#### Work required
Copy out the records verbatim, starting at the line that contains "Click the D:\应用\Python3.8\python.exe" and ending with the final line of the records.
□ □ □ □
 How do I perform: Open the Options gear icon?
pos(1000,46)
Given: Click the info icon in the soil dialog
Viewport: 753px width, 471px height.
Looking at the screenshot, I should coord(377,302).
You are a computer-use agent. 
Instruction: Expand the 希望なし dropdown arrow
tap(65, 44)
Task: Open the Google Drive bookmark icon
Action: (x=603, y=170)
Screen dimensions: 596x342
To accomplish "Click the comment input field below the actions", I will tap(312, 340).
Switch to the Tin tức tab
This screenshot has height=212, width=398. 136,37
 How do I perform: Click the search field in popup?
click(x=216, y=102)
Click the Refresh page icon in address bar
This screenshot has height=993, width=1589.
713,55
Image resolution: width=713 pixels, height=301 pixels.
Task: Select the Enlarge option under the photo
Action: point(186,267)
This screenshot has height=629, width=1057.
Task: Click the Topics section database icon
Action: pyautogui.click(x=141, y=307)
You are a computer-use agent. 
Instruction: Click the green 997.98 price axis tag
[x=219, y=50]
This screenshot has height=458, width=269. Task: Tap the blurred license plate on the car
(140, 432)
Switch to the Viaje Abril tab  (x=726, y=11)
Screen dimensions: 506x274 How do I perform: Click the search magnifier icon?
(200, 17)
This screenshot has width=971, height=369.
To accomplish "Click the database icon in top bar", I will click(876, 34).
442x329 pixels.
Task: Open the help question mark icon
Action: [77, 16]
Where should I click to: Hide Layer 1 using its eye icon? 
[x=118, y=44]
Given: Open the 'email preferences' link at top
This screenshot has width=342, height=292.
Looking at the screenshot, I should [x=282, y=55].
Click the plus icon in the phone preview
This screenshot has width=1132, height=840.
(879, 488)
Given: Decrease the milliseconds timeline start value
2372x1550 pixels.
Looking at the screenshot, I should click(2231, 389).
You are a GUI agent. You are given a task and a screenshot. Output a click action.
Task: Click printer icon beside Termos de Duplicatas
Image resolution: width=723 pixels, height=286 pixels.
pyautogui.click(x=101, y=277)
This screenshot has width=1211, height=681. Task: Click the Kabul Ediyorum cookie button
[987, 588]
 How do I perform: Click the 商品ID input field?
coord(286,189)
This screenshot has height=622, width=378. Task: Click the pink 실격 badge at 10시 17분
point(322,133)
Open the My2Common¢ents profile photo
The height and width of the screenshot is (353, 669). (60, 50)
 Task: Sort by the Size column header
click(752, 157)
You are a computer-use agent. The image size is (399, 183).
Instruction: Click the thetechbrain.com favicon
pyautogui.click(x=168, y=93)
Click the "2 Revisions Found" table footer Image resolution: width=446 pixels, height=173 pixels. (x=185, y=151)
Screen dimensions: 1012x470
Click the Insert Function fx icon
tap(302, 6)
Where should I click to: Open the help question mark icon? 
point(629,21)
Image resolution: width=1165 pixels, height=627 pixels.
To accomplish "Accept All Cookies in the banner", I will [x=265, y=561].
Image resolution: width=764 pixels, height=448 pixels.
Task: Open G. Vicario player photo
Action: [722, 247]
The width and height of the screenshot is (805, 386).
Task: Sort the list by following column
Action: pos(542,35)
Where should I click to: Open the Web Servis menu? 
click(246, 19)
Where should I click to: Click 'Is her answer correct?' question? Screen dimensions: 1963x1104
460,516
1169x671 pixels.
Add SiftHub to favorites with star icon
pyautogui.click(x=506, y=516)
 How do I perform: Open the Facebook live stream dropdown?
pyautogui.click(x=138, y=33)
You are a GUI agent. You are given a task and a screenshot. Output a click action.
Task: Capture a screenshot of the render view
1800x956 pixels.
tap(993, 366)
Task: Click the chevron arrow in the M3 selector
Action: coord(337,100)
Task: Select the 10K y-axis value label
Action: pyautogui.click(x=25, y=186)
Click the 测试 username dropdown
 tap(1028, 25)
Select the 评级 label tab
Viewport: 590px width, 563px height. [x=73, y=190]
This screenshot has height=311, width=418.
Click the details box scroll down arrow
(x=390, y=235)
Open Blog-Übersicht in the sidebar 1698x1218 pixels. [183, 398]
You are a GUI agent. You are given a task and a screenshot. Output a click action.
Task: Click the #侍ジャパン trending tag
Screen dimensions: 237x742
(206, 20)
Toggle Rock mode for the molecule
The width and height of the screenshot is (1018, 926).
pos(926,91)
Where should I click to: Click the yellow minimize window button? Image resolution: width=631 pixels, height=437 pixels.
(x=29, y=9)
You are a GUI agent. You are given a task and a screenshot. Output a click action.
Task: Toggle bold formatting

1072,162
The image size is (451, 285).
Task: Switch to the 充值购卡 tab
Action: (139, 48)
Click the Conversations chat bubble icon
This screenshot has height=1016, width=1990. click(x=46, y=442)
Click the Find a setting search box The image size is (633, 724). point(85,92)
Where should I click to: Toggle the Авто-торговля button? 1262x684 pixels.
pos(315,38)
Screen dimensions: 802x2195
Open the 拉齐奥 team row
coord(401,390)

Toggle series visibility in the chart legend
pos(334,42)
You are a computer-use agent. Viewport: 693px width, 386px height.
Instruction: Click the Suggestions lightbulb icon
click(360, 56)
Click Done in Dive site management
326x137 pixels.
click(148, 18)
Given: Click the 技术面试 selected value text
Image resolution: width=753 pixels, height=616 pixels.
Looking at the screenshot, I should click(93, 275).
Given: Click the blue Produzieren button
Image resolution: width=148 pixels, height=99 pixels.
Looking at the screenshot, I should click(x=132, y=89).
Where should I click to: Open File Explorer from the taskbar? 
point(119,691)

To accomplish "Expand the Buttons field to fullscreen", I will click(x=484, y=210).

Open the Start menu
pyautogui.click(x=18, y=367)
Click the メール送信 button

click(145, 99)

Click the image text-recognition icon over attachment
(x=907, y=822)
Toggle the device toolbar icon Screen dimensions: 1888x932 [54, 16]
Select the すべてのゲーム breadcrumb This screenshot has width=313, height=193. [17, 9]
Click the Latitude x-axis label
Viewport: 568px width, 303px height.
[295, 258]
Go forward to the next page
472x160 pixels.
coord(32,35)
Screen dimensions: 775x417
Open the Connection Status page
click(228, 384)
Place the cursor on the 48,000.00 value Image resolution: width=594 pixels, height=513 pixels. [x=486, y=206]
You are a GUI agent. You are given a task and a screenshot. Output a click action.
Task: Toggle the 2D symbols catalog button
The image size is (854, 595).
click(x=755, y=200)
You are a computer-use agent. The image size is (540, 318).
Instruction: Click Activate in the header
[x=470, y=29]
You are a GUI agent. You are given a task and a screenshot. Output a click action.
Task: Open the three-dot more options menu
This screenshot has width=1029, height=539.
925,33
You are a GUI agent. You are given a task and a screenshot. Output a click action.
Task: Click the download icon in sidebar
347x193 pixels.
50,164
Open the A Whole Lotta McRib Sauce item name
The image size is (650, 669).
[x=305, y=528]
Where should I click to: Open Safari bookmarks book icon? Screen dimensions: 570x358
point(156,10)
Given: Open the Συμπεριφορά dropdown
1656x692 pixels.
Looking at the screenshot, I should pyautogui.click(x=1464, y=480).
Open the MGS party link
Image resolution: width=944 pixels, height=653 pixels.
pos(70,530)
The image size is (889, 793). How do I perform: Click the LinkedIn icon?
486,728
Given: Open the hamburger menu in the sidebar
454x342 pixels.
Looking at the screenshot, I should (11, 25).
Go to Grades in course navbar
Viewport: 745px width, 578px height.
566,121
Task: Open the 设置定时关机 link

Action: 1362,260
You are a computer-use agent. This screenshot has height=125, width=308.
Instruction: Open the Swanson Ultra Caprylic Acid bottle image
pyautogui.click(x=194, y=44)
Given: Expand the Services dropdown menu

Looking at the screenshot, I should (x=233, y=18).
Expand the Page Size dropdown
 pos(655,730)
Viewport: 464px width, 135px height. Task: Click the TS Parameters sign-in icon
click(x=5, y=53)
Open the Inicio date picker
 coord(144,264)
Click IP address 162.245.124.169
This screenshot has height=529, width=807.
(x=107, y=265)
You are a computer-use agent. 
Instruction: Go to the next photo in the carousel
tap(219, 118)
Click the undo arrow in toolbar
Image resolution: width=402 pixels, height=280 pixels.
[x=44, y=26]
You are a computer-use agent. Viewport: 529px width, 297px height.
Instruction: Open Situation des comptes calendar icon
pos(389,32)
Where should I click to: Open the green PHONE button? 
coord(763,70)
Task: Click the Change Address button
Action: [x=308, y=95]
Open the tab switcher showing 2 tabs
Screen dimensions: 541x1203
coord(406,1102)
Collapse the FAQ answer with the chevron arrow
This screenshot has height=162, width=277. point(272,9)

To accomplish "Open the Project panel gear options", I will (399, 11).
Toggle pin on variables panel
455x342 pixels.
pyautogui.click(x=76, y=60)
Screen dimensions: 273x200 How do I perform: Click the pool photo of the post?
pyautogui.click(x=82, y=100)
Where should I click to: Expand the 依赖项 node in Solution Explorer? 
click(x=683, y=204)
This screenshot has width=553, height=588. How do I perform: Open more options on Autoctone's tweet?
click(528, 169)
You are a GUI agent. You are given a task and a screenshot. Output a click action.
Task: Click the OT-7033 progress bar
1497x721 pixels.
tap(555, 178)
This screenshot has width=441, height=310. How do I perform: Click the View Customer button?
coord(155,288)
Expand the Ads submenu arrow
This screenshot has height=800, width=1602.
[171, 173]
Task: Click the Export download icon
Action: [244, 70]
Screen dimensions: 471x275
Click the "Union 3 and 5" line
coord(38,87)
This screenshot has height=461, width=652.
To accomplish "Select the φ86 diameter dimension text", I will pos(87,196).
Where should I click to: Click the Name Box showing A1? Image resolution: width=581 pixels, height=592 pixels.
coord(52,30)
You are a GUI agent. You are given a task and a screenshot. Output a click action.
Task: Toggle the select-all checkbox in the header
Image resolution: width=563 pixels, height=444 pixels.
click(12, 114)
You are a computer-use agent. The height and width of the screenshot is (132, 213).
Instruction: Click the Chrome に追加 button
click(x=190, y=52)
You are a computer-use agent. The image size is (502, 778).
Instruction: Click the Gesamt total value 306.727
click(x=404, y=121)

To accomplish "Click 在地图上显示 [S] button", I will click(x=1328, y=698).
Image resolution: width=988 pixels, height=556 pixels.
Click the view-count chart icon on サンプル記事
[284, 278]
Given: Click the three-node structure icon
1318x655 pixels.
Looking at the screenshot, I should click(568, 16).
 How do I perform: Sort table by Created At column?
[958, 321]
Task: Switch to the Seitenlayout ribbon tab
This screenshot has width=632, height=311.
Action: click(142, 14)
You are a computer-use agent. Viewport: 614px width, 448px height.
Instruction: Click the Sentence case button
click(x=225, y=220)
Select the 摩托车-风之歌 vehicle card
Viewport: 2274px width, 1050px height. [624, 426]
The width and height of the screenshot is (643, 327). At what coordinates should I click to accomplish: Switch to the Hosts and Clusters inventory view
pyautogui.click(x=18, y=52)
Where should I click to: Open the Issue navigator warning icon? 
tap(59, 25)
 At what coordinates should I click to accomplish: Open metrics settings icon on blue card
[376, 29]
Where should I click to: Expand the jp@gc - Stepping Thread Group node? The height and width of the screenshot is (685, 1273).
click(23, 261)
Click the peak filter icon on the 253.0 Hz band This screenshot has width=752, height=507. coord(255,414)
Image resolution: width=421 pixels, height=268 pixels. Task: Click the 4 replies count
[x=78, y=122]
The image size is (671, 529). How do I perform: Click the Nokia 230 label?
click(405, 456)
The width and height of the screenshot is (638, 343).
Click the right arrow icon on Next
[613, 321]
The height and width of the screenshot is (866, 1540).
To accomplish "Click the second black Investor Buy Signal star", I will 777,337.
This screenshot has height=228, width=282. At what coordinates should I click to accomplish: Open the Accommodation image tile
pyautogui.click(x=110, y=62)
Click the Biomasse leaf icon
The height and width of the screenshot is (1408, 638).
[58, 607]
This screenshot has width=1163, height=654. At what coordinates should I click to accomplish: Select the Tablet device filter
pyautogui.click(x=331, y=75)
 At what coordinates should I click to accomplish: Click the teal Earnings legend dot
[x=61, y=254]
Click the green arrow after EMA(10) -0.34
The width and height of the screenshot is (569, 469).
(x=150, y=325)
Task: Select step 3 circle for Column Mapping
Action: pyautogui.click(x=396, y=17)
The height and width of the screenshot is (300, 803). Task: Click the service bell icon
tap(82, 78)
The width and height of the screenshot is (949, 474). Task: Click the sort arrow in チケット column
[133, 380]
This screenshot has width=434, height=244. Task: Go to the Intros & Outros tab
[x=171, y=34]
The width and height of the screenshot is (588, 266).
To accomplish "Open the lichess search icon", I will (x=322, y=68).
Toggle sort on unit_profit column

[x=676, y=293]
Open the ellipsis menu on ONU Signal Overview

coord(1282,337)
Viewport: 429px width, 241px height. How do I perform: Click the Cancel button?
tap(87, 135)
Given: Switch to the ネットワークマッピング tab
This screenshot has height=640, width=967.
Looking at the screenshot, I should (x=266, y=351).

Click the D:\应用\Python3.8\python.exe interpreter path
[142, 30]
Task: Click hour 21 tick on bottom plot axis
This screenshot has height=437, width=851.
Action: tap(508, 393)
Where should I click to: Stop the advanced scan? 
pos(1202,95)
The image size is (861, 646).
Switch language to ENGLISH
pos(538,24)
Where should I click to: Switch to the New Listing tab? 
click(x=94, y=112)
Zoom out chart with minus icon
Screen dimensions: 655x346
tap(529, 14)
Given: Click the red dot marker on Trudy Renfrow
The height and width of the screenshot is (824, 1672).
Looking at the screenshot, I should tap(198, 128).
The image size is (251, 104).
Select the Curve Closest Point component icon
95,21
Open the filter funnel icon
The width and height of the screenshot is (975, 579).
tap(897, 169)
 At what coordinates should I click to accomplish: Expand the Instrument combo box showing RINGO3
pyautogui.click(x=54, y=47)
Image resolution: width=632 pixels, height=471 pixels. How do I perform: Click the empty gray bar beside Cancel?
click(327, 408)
□ □ □ □
#### Reply to the task
Click the D:\应用\Python3.8\python.exe interpreter path
[142, 30]
Task: Click hour 21 tick on bottom plot axis
This screenshot has height=437, width=851.
Action: tap(508, 393)
Where should I click to: Stop the advanced scan? 
pos(1202,95)
The image size is (861, 646).
Switch language to ENGLISH
pos(538,24)
Where should I click to: Switch to the New Listing tab? 
click(x=94, y=112)
Zoom out chart with minus icon
Screen dimensions: 655x346
tap(529, 14)
Given: Click the red dot marker on Trudy Renfrow
The height and width of the screenshot is (824, 1672).
Looking at the screenshot, I should tap(198, 128).
The image size is (251, 104).
Select the Curve Closest Point component icon
95,21
Open the filter funnel icon
The width and height of the screenshot is (975, 579).
tap(897, 169)
 At what coordinates should I click to accomplish: Expand the Instrument combo box showing RINGO3
pyautogui.click(x=54, y=47)
Image resolution: width=632 pixels, height=471 pixels. How do I perform: Click the empty gray bar beside Cancel?
click(327, 408)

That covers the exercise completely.